Can you reproduce, word for word, the passage of the text on Sri Lanka's armed forces commander starting at "Responsibility for the" and ending at "have much autonomy."?

BEGIN SUPPLIED TEXT

The Commander-in-Chief of the Sri Lankan Armed Forces (ශ්‍රී ලංකා සන්නද්ධ හමුදාවේ සේනාධිනායක) is the ultimate commanding authority of the Sri Lanka Armed Forces, an executive role vested in the President of Sri Lanka.

==Formation==
As head of state, the president of Sri Lanka, is nominally the commander-in-chief of the armed forces. The National Security Council, chaired by the president is the authority charged with formulating and executing defence policy for the nation. The highest level of military headquarters is the Ministry of Defence, since 1978 except for a few rare occasions the president retained the portfolio defence, thus being the minister of defence. The ministry and the armed forces have been controlled by the during these periods by either a minister of state, deputy minister for defence, and of recently the permanent secretary to the Ministry of Defence. Prior to 1978 the prime minister held the portfolio of minister of defence and external affairs, and was supported by a parliamentary secretary for defence and external affairs.

Responsibility for the management of the forces is Ministry of Defence, while the planning and execution of combined operations is the responsibility of the Joint Operations Command (JOC). The JOC is headed by the chief of the defence staff who is the most senior officer in the Armed Forces and is an appointment that can be held by an air chief marshal, admiral, or general. The three services have their own respective professional chiefs: the commander of the Army, the commander of the Navy and the commander of the Air Force, who have much autonomy.

END SUPPLIED TEXT
BEGIN SOURCE DATA

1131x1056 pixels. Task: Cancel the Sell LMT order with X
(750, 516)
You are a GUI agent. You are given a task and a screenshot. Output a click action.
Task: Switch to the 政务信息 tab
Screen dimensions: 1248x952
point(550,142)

END SOURCE DATA

• EXERCISE RESPONSE:
Responsibility for the management of the forces is Ministry of Defence, while the planning and execution of combined operations is the responsibility of the Joint Operations Command (JOC). The JOC is headed by the chief of the defence staff who is the most senior officer in the Armed Forces and is an appointment that can be held by an air chief marshal, admiral, or general. The three services have their own respective professional chiefs: the commander of the Army, the commander of the Navy and the commander of the Air Force, who have much autonomy.